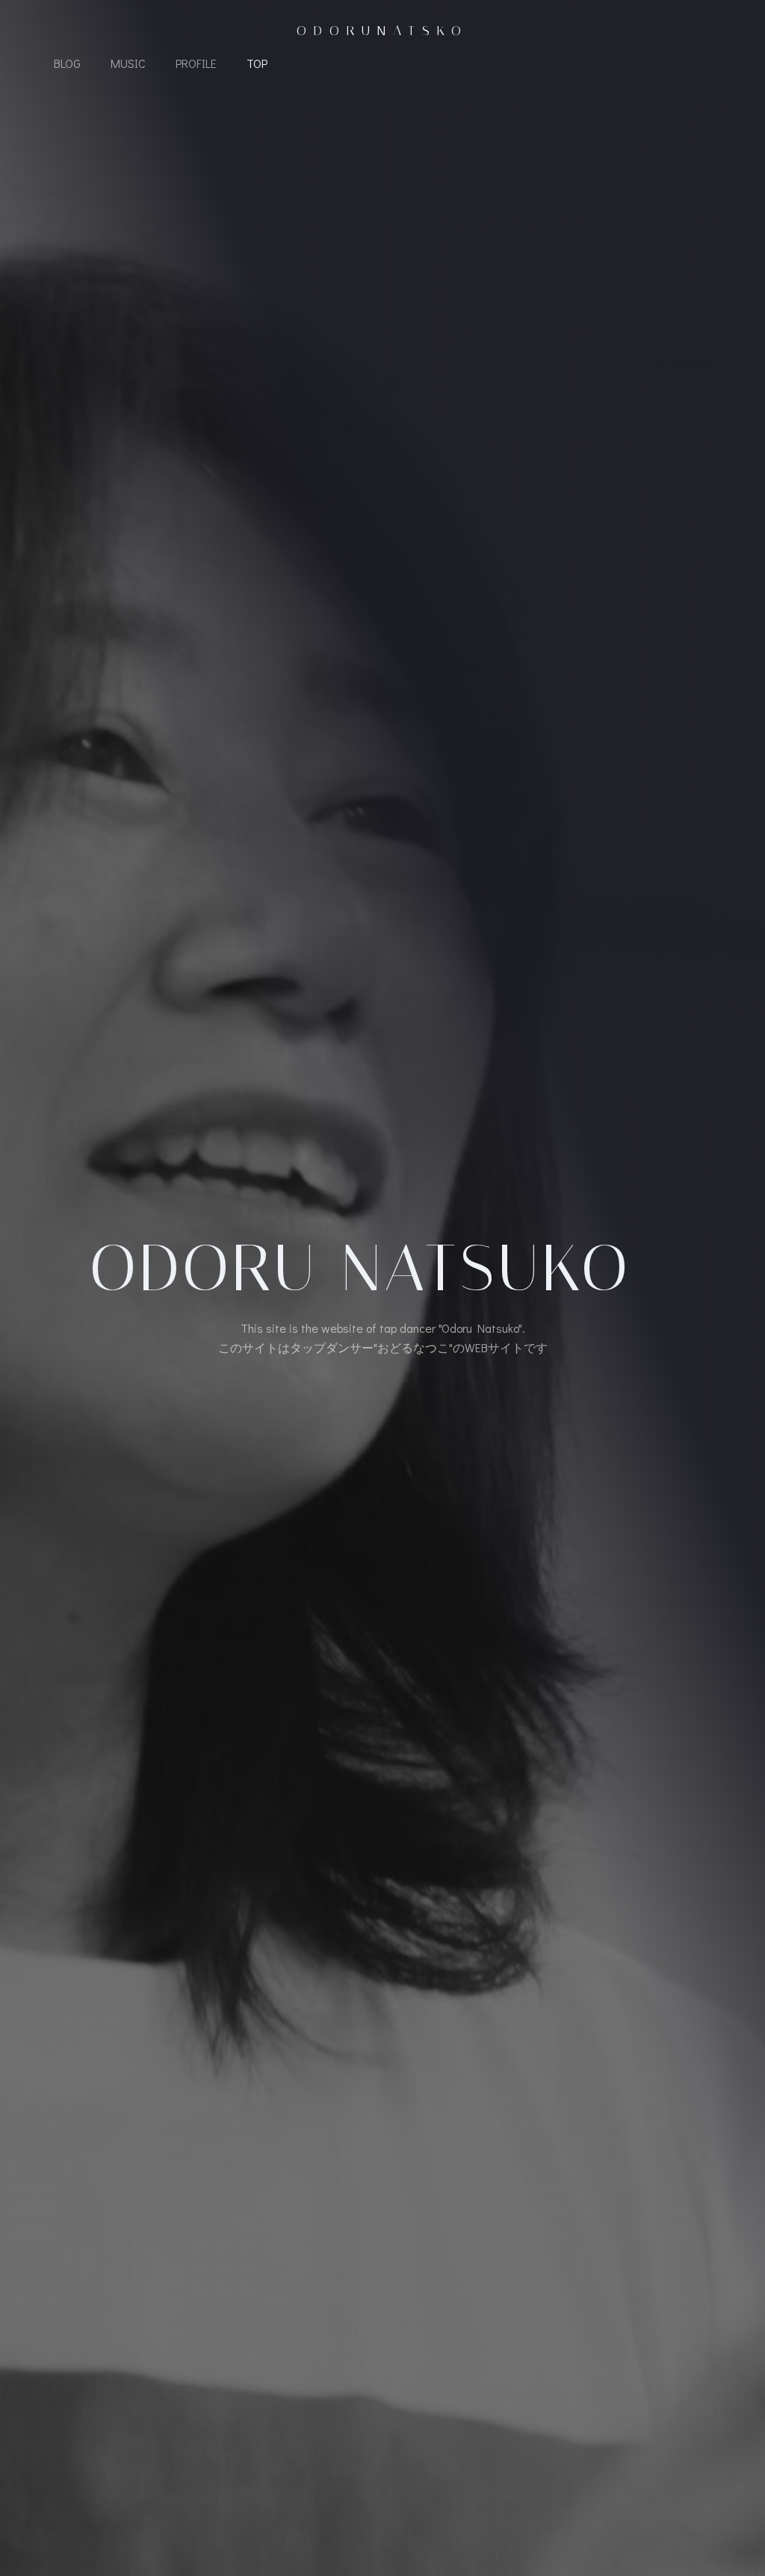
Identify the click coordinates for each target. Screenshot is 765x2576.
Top (257, 63)
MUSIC (128, 63)
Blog (67, 63)
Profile (196, 63)
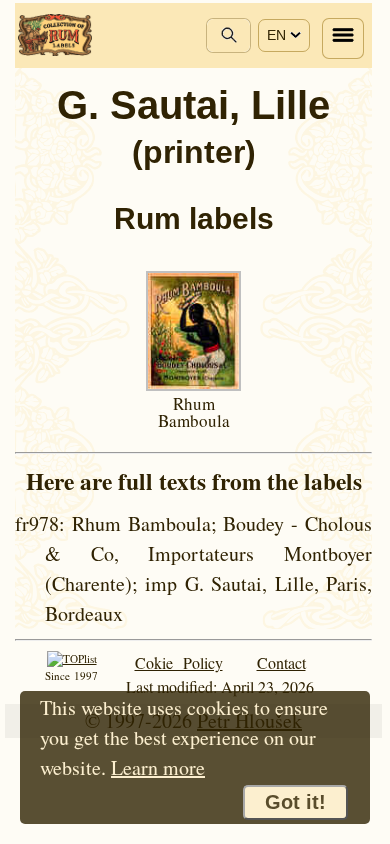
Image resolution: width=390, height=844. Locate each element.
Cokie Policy (179, 662)
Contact (281, 662)
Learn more (158, 767)
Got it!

------------------------------------------------------------

## Task description
Go through the listing above line by line and say how many lines hold the word "each". Reply with that number only.

## Finished exercise
2